Omicidio Yara, il procuratore capo: "Non è in discussione la comparazione del Dna"

Antonio Chiappani, alla guida dell'ufficio inquirente di Bergamo, torna sulla presunta frode processuale. Nei giorni scorsi la richiesta del gip di indagare il sostituto Letizia Ruggeri

La pm Ruggeri, Yara Gambirasio e Massimo Bossetti

La pm Ruggeri, Yara Gambirasio e Massimo Bossetti

Bergamo - Sarebbero ancora in attesa di essere assegnati al pm gli atti sulla presunta frode processuale e depistaggio delle indagini su Yara Gambirasio che il gip di Venezia, Alberto Scaramuzza, ha deciso di trasmettere alla procura veneta per l’iscrizione nel registro degli indagati del sostituto procuratore Letizia Ruggeri. Gli atti, sui quali il gip ha chiesto un ulteriore approfondimento, arriveranno sul tavolo del procuratore Bruno Cherchi, che li assegnerà ad uno dei magistrati del suo ufficio competenti in materia.

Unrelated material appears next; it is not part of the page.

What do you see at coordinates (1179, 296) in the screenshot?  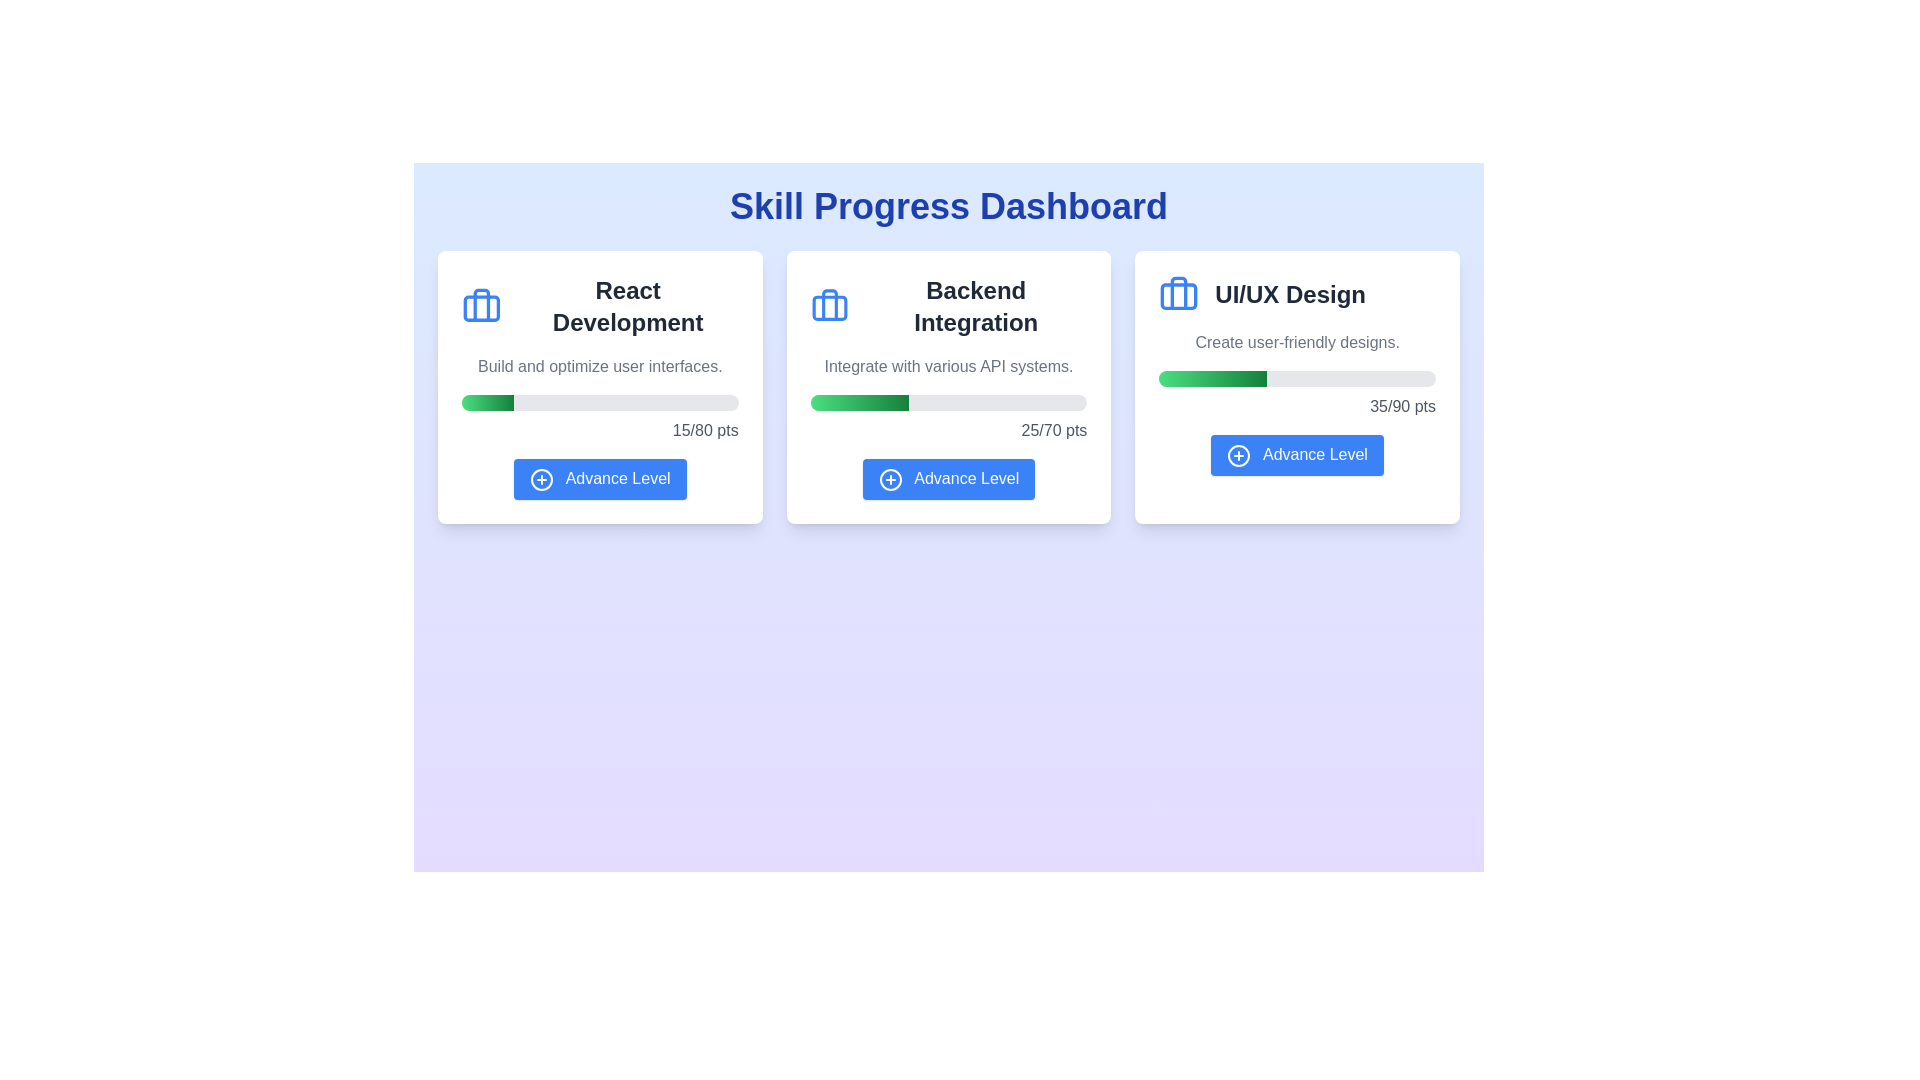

Tutto nasce dalla denuncia e dall’opposizione all’archiviazione presentata dai legali di Bossetti, il muratore ritenuto colpevole dell’omicidio della ragazzina 13enne di Brembate scomparsa il 26 novembre del 2010 e trovata, tre mesi dopo morta in un campo. Il tema su cui il gip chiede una nuova tranche di verifiche è legato alla conservazione di 54 reperti con tracce di Dna che, di fatto, hanno rappresentato l’architrave dell’impianto accusatorio a carico di Bossetti. Il nuovo approfondimento d’inchiesta è legato, nell’arco temporale dei tre gradi di giudizio, allo stato di conservazione degli elementi di prova sul Dna.

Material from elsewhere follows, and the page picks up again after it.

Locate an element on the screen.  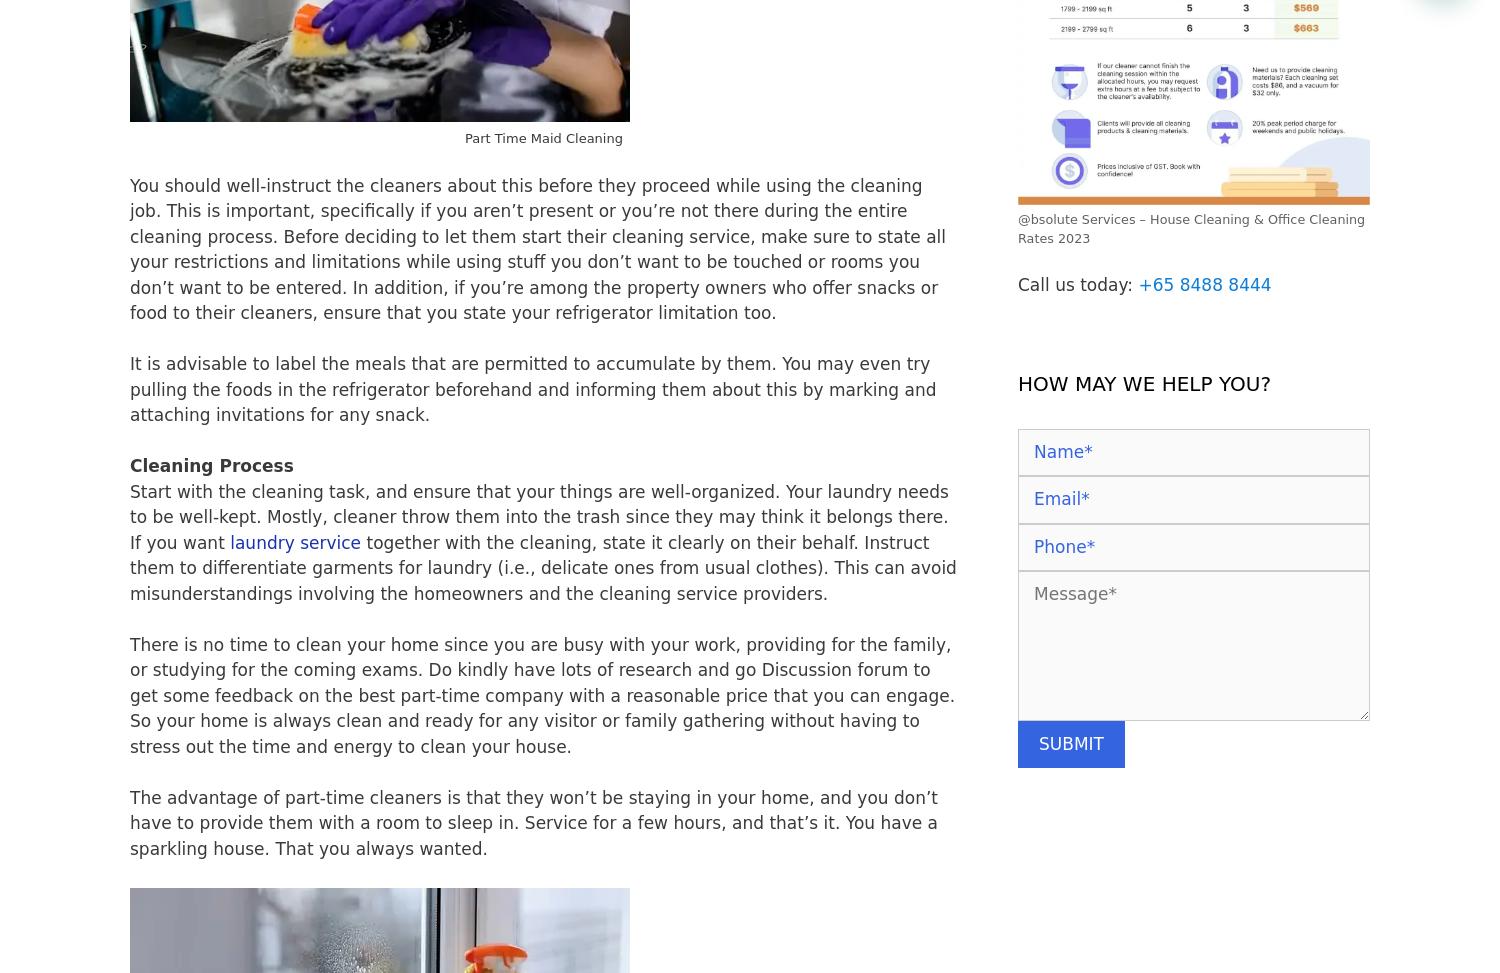
'together with the cleaning, state it clearly on their behalf. Instruct them to differentiate garments for laundry (i.e., delicate ones from usual clothes). This can avoid misunderstandings involving the homeowners and the cleaning service providers.' is located at coordinates (130, 567).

Sulla vicenda è tornato anche il procuratore di Bergamo, Antonio Chiappani: "Non capisco che incidenza possano avere le 54 provette che contengono residui del Dna analizzati e consumati a fronte dei tre pronunciamenti con sentenza di colpevolezza di Bossetti. E in particolare a fronte di analisi effettuate dai Ris di Parma e contestualmente dai consulenti durante il dibattimento. Dovendo altresì precisare che la comparazione del Dna di Bossetti non viene messa in discussione, precisando che bastano 21 marcatori e adesso anche meno. Questa precisazione per sottolineare che non vi è interesse della procura a nascondere le provette già ampiamente analizzate. Queste provette sono state crioconservate sin dal 28 febbraio 2013 al laboratorio del San Raffaele e poi spostate. Mi chiedo quale norma imponga il mantenimento dei reperti all’infinito dopo il passaggio in giudicato di una sentenza".